La violenza invisibile che Marzia sbatte sotto gli occhi

Radiografie, per mostrare le ferite inferte dagli uomini alle loro compagne. E fotografie: per rendere visibile il dolore che c'è dentro le vittime. Presto una mostra di Marzia Bianchi, voluta dalla Regione Lazio per costringere a vedere. E pensare. L'intuizione di Sara Battisti.

Lorenza Di Brango
Lorenza Di Brango

Guardare sempre lontano, col sorriso

Un pugno allo stomaco. È quello che ha provato quando ha visto le immagini pubblicate circa un anno fa: stava leggendo il sito di Repubblica e quella notizia l’ha subito colpita. In senso metaforico. Non come le donne protagoniste di quegli scatti, che invece erano state colpite per davvero. Ferite fuori e dentro.

Si dice sempre che è impossibile mostrare i segni che le violenze di un uomo provocano all’interno di una donna. Se per certi versi è davvero così, per altri non lo è. Perché le radiografie esposte al San Carlo di Milano  mostravano, eccome, quelle ferite. La frattura di una mano o di una gamba, le costole incrinate, le lesioni al cranio, addirittura una lama incastrata in un torace. La violenza passata ai raggi x.

Lei che ha sempre provato a sensibilizzare sul tema ha pensato che quello fosse davvero il modo giusto. Una comunicazione diretta, senza filtri, nel totale anonimato, ma che arriva dritta al cuore. E ha voluto portarla anche sul suo territorio, laddove lei ha sempre lavorato, laddove ha vissuto da vicino esperienze così difficili, aiutando alcune donne vittime di queste violenze a reagire ed a voltare pagina. Per questo Sara Battisti ha voluto con forza questa mostra: “L’invisibilità non è un superpotere”.

La violenza visibile

Il covid sta mettendo tutto in forse. C’erano già un luogo ed una data: ad Alatri, il prossimo 7 novembre cioè domani. La mostra era destinata a rimanere aperta fino al 25 novembre, la data che ormai tutti conoscono, quella individuata come Giornata internazionale contro la violenza sulle donne”. Dipenderà dalle norme anti contagio, dalla curva che continua a riscaldarsi anziché diminuire d’intensità: sarà lei a stabilire la data. Ma non se l’evento si terrà o meno: ci sarà.

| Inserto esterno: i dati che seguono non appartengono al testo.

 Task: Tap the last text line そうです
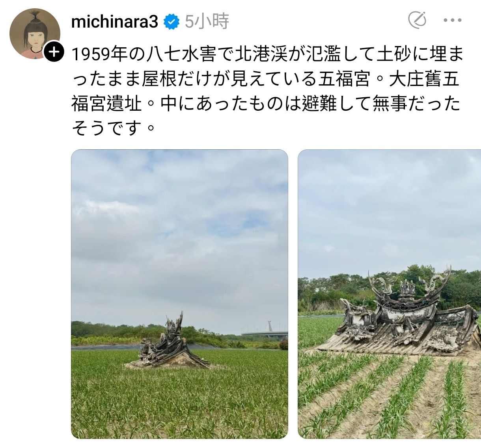(x=112, y=128)
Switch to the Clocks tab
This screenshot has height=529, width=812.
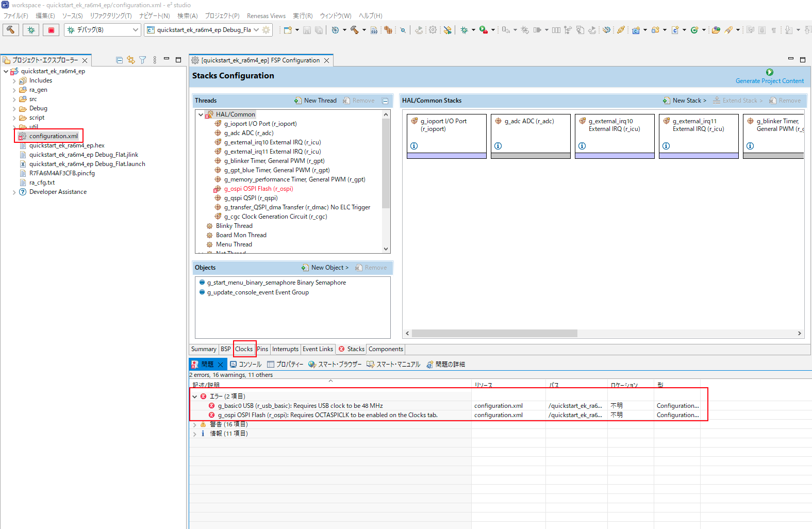point(244,349)

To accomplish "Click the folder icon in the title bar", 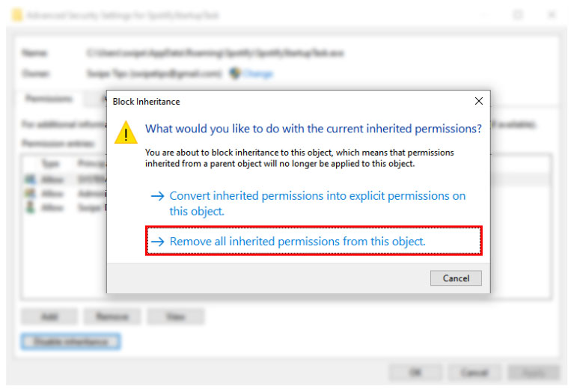I will point(17,15).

Ci sarà perché il consigliere regionale del Partito Democratico non ha voluto semplicemente trasferire quella mostra da Milano alla provincia di Frosinone. Ha chiesto aiuto alla Asl ciociara, all’allora manager Stefano Lorusso, che subito si è mostrato disponibile: e così, tra le radiografie di alcune delle donne arrivate al pronto soccorso dell’ospedale di Milano nel 2018 con quello che viene definito “un trauma da aggressione”, ce ne saranno altre.

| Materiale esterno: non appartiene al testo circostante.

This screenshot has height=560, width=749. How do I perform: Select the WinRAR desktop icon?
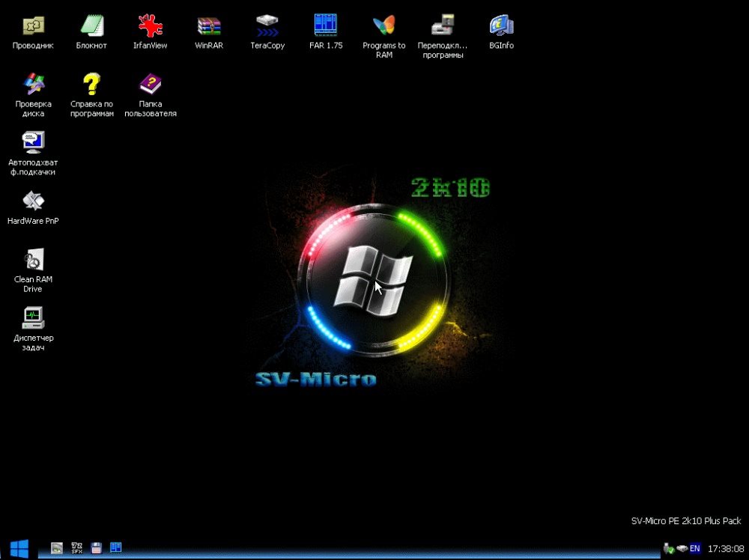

Le invisibili di Frosinone

Una delle sezioni della mostra

Arrivano dal reparto di emergenza del Fabrizio Spaziani: sono donne del territorio, che hanno riportato le stesse ferite. Assoluto anonimato, non serve neanche sottolinearlo. Le loro vite si fondono in questo modo con quelle di altre donne: vissuti diversi, storie profondamente differenti che però si intrecciano in un unico racconto, quello che si legge, si ascolta, si percepisce osservando quelle foto.

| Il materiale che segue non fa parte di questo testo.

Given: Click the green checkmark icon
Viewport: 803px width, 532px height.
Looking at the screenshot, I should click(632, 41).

Le radiografie sono le immagini più dure, quelle che fanno fermare chiunque a riflettere, ma la mostra è molto altro. Racchiude anche frammenti di testimonianze. Se punta molto sulla drammaticità di quei segni lasciati dalle violenze fisiche, non tralascia però altri aspetti altrettanto drammatici, seppur meno evidenti: le violenze psicologiche, quelle che tolgono la libertà, che minano l’amor proprio, che puntano a distruggere ogni certezza, ogni sicurezza, fino ad annientare.

L’occhio di Marzia

Marzia Bianchi (Foto: Marco Petrucci)

La firma sulla mostra è di Marzia Bianchi, fotografa ciociara che ha spesso trattato questi temi con una spiccata sensibilità. La stessa che ha portato Sara Battisti ad abbracciare questo progetto, a portarlo nel Lazio, in provincia di Frosinone, a farlo diventare il centro di una campagna più ampia che vedrà, in questi giorni, tanti momenti di riflessione.

Per fare in modo che le vittime di queste violenze smettano di essere invisibili. Covid o non Covid.